Quitting & Diving Into The Unknown
The episode ends with Sadie chasing after the band as they prepare to leave town for the gig. She declares she’ll perform, not just tonight, but every night! She quits! At the moment, Sadie is glowing from her escape from a toxic environment. I listened to “Working Dead” and thought about this episode a lot before I quit. I understood Sadie’s frustration and desperation to escape from a job that took more than it gave. Quitting to put everything into something you love felt like a daydream that helped me grow through the worst days. But then it became real.
For a brief moment, I did feel the relief and joy of knowing you’ll never have to return to a terrible work environment. But because I never let myself enjoy anything, I also experienced a tremendous amount of anxiety: why did I waste so much time there? How long could I make my savings last? What do I run towards now?
What Sadie Killer Can Teach You
While I was working, I joined The Daily Fandom. Researching and writing about pop culture made me happy and reminded me how much I loved working in a place full of stories. I didn’t have Sadie’s clear dream, I just had a vague sense that I wanted to remain in a creative space. But also this feeling that I wasn’t good enough for those spaces. I wasn’t like Sadie who was talented and had a real reason to run into the music world.
But I had forgotten something: Sadie didn’t start the series as the confident Sadie Killer. Sadie failed to sing in front of others earlier in the series. She didn’t feel good enough for the Beach City Cool Kids, who later became her bandmates. It took her time to have confidence in herself, but in all that time, she continued singing when she was comfortable, she continued watching and collecting horror movies, and she continued spending time with people who brought her happiness.

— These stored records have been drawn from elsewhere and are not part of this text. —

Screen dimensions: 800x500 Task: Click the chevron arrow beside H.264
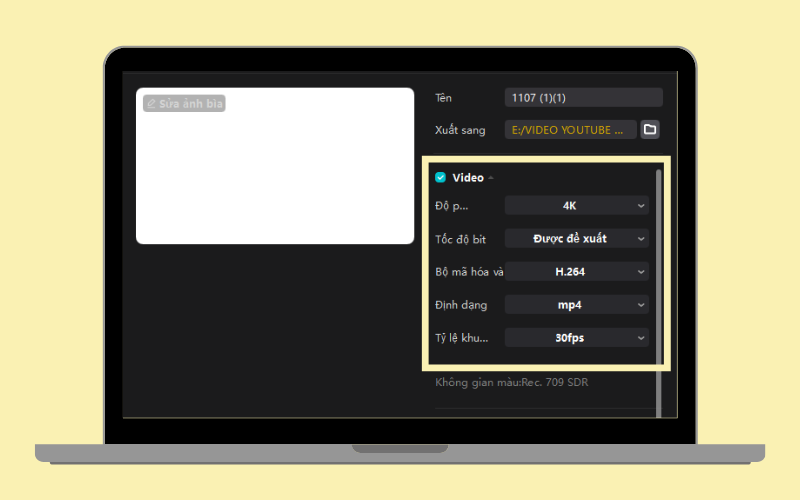[x=641, y=272]
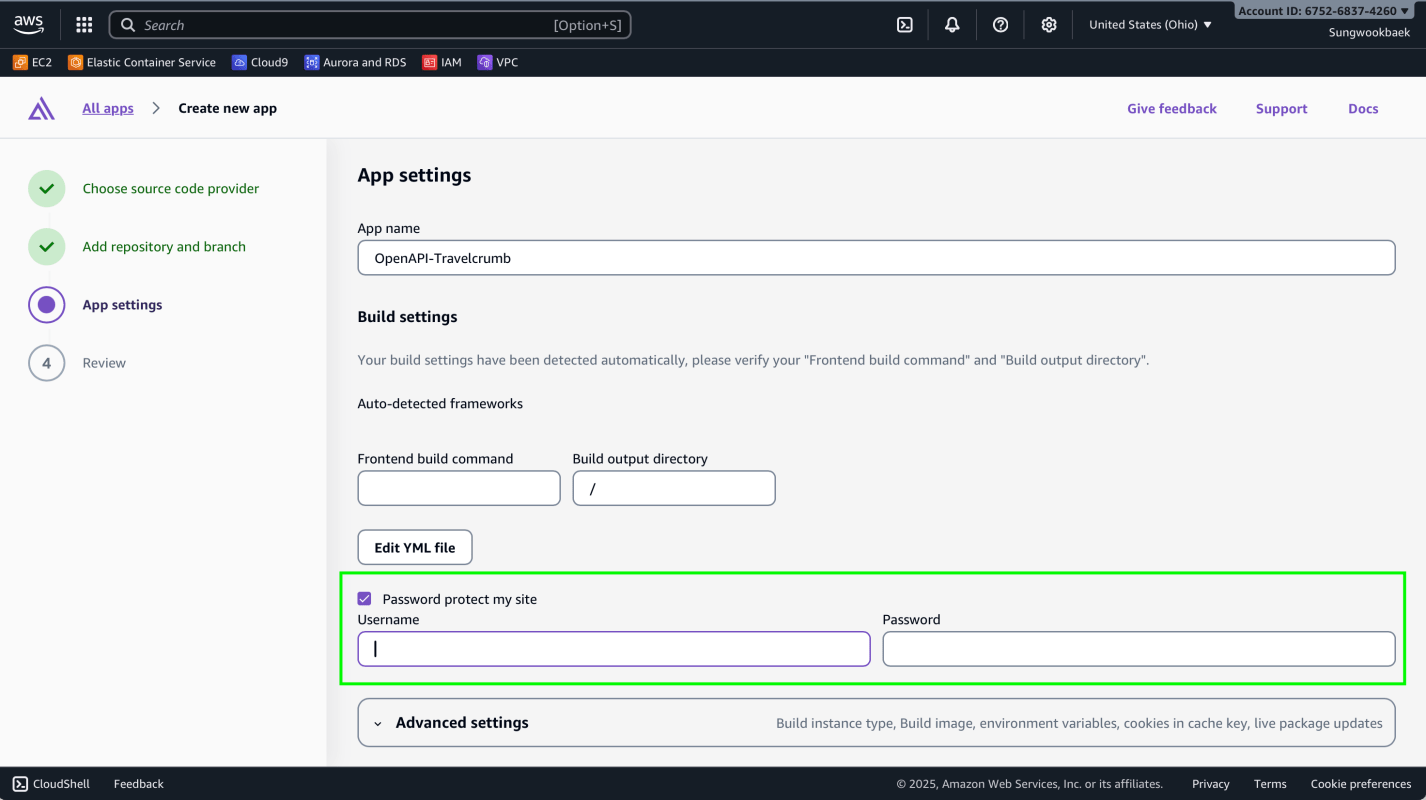Click the AWS logo home icon
Screen dimensions: 1426x800
(29, 25)
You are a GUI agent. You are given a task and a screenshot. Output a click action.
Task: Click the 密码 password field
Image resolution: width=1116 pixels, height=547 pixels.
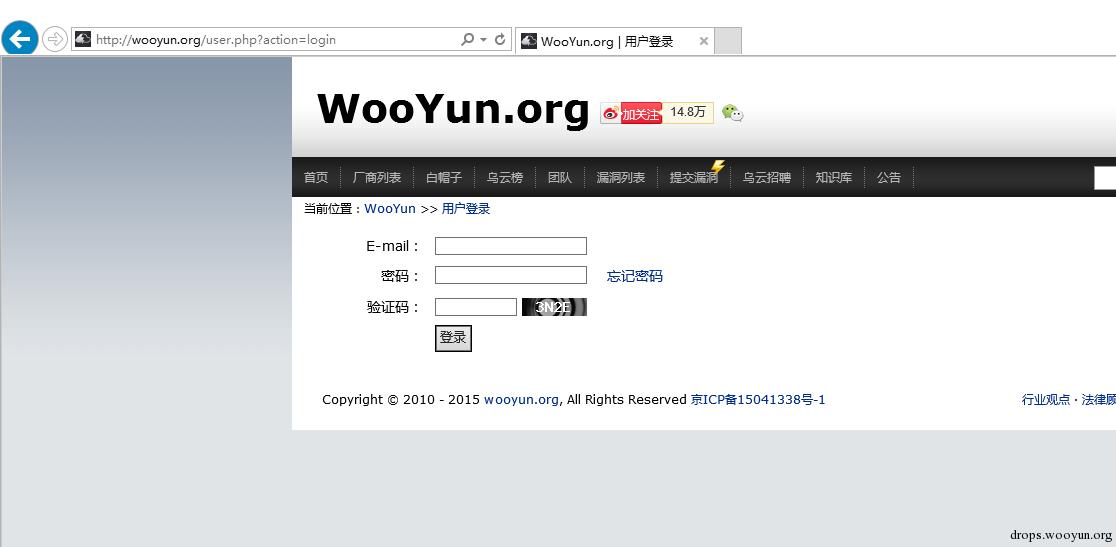coord(511,275)
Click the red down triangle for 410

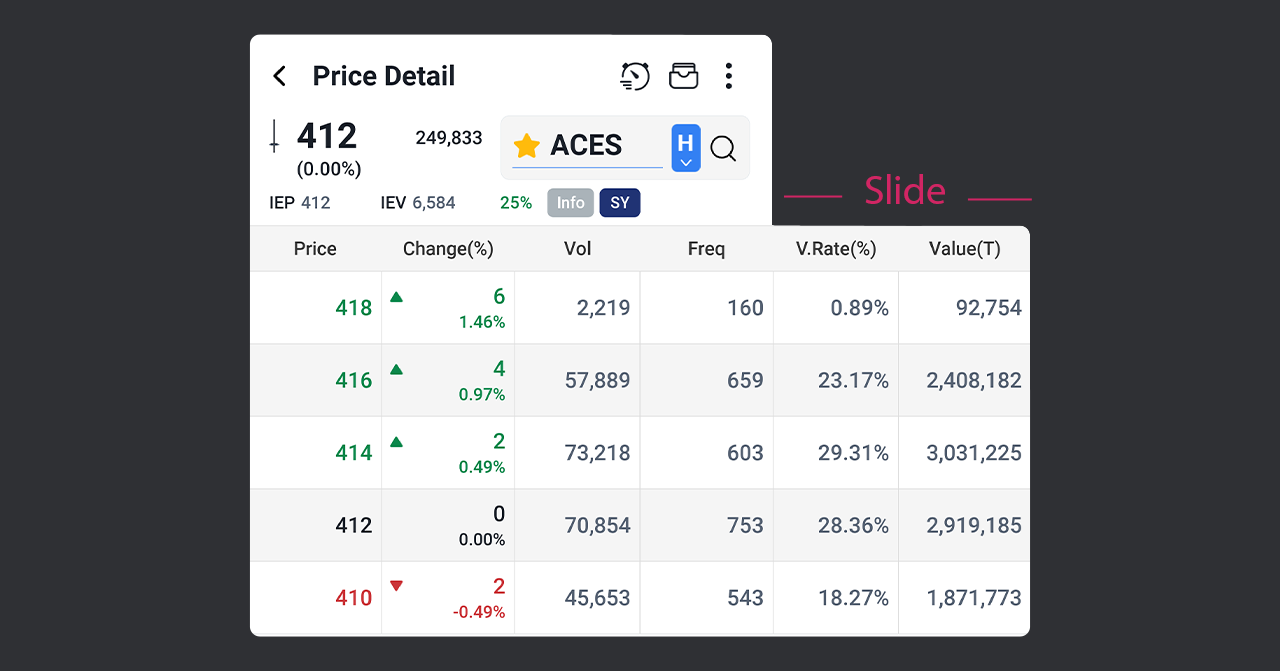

Haven’t You Noticed You’re A Star
Sadie lacked confidence, but she loved what she loved and found happy moments. Even if I wasn’t confident in myself, that was all I could do as well. Quitting without a new job was terrifying because I didn’t know what was next. But it was also exciting because I didn’t know what was next. I may have been stressed and insecure, but I also wrote, made costumes for LA Comic Con and Halloween, and went out with friends. And eventually, I arrived at an amazing job in a creative space where worlds were transpiring every day. After quitting, Sadie Miller becomes Sadie Killer without skipping a beat.
The band becomes more popular with each appearance. Sadie writes spooky songs, but also songs that criticize the treatment of workers, such as her song “Disobedience” that challenges the idea that workers should be submissive and obedient regardless of how their boss treats them. She represents how incredible you feel when you give everything to what you love instead of giving it all to meeting capitalist expectations. Obviously reality is more complicated.
If you quit your job suddenly, your mental health could take a turn for the worse while you figure out your next move. You might be in a position where you can’t quit because you have people who rely on you or you don’t even have savings to take care of yourself.
Regardless of your situation, it’s important to remember two things:
- The potential for change is always in your life;
- Never let go of the things you love.